Para empresários e sócios de empresas, isso torna o planejamento tributário ainda mais estratégico.

Como a Reforma Tributária impacta o Imposto de Renda

A ampliação da isenção do IRPF faz parte de um conjunto maior de mudanças estruturais no sistema fiscal brasileiro.

Enquanto a Reforma Tributária do Consumo reorganiza impostos como ICMS, ISS, PIS e Cofins, substituindo-os por IBS e CBS, as mudanças no IRPF representam uma revisão paralela da tributação sobre renda.

Isso significa que o país está passando simultaneamente por duas das maiores reformas tributárias das últimas décadas.

Para empresas, principalmente de médio e grande porte, esse cenário exige atenção redobrada.

Além da adaptação à nova tributação sobre consumo, será necessário reavaliar modelos de remuneração de sócios, distribuição de lucros e planejamento tributário.

Calendário de restituição do Imposto de Renda 2026

As restituições do IRPF 2026 serão pagas em quatro lotes ao longo do ano.

Contribuintes que utilizarem declaração pré-preenchida e informarem Pix com CPF terão prioridade.

LoteData de pagamento
1º lote29 de maio de 2026
2º lote30 de junho de 2026
3º lote31 de julho de 2026
4º lote28 de agosto de   2026

Perguntas frequentes sobre o IR 2026

A isenção de R$5 mil vale para a declaração de 2026?

Não. A declaração de 2026 considera os rendimentos recebidos em 2025. A nova regra só terá efeito na declaração de 2027.

Quem ganha até R$5 mil precisa declarar Imposto de Renda?

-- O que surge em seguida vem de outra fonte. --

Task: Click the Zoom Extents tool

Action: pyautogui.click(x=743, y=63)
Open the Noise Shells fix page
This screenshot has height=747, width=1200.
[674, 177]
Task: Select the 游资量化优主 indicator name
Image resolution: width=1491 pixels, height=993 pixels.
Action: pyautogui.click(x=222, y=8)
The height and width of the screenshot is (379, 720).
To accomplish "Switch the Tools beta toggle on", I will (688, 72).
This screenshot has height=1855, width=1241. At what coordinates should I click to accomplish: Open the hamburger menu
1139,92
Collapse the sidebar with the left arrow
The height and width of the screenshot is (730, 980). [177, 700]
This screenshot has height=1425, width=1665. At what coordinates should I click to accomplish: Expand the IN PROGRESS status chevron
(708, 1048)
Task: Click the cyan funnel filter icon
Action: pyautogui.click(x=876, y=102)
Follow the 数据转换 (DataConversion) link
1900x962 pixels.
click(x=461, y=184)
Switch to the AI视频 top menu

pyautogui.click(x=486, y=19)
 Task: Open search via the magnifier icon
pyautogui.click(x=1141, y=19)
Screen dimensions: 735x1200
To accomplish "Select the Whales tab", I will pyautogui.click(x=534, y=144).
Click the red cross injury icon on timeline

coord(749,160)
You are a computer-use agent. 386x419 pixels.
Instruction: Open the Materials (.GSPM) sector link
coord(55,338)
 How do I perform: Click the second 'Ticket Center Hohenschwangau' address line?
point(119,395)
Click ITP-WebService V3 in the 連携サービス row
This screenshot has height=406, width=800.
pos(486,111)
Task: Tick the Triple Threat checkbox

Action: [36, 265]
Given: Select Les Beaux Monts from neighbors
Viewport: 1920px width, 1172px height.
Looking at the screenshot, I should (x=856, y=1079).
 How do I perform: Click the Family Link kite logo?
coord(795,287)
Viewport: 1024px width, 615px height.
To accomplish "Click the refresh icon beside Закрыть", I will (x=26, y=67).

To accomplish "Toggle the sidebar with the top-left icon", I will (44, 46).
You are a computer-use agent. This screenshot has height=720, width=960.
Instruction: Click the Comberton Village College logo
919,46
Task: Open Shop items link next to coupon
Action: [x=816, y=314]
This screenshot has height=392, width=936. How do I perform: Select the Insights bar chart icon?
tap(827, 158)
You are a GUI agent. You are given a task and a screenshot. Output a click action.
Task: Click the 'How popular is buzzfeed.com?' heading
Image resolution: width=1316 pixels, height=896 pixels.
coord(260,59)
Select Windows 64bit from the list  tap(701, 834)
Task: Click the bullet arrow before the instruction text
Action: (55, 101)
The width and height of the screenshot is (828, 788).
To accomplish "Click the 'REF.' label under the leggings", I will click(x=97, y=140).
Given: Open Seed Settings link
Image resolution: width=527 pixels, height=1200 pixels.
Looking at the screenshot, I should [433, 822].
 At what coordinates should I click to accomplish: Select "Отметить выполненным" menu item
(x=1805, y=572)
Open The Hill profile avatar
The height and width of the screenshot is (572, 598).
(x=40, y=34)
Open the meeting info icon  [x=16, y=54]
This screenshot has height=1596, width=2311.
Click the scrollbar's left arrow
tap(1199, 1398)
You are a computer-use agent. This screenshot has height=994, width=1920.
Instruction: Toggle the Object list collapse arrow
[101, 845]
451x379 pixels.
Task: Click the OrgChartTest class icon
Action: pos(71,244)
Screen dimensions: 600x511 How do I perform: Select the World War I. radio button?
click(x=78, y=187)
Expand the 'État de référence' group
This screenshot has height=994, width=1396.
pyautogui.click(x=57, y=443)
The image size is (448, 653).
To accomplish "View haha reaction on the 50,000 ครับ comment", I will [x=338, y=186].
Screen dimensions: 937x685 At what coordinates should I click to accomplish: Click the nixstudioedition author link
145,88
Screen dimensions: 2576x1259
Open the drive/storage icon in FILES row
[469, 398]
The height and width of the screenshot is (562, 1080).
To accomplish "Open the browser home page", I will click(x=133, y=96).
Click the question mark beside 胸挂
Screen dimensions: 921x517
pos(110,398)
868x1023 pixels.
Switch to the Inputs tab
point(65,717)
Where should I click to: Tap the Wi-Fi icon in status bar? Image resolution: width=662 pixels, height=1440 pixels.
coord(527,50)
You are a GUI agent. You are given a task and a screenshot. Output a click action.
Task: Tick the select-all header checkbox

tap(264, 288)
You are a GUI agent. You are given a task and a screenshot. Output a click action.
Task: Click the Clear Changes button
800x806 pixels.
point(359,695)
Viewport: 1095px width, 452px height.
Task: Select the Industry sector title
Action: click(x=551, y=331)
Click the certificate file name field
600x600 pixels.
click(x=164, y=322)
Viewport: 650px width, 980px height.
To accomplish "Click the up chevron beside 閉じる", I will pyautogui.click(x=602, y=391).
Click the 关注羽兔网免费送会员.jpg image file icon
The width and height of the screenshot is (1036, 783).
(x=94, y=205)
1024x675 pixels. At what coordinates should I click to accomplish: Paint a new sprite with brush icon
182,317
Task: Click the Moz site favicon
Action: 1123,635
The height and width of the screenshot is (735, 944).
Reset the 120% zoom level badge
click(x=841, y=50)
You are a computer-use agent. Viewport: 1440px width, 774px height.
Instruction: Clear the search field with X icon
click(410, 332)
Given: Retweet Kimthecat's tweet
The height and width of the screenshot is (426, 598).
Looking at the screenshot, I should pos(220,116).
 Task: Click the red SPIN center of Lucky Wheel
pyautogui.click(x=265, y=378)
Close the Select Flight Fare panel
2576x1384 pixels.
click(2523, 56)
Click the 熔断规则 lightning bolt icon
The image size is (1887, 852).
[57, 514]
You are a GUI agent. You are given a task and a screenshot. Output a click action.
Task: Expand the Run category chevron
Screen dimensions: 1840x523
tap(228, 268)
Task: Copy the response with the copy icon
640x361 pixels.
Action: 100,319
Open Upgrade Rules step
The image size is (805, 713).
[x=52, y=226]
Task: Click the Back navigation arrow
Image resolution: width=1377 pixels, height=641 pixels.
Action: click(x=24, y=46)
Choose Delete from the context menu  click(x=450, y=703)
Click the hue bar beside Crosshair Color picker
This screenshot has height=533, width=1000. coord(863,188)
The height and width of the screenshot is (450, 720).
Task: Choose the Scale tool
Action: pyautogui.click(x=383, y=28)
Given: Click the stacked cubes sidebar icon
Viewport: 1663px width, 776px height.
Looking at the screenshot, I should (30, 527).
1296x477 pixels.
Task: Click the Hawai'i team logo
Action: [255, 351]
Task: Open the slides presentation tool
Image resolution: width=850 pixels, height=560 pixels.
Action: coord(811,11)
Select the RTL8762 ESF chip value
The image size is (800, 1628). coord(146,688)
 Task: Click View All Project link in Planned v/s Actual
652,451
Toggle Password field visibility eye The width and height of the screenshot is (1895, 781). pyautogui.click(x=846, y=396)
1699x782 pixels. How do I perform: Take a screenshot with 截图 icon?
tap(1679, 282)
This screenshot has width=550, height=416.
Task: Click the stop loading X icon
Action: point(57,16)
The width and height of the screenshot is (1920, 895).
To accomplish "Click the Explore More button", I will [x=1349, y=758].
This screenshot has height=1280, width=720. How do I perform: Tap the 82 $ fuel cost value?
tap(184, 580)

Depende. Mesmo sem pagar imposto mensalmente, o contribuinte pode ser obrigado a declarar se tiver:

  • patrimônio acima de R$800 mil
  • rendimentos isentos acima de R$200 mil
  • operações em bolsa de valores

Sócios e empresários serão afetados pelas novas regras?

Sim. Dividendos superiores a R$50 mil mensais por empresa passam a ser tributados em 10%, impactando diretamente a remuneração de sócios.

Qual é o prazo para declarar o Imposto de Renda 2026?

O prazo de envio vai de 23 de março a 29 de maio de 2026. O atraso gera multa mínima de R$165,74, podendo chegar a 20% do imposto devido.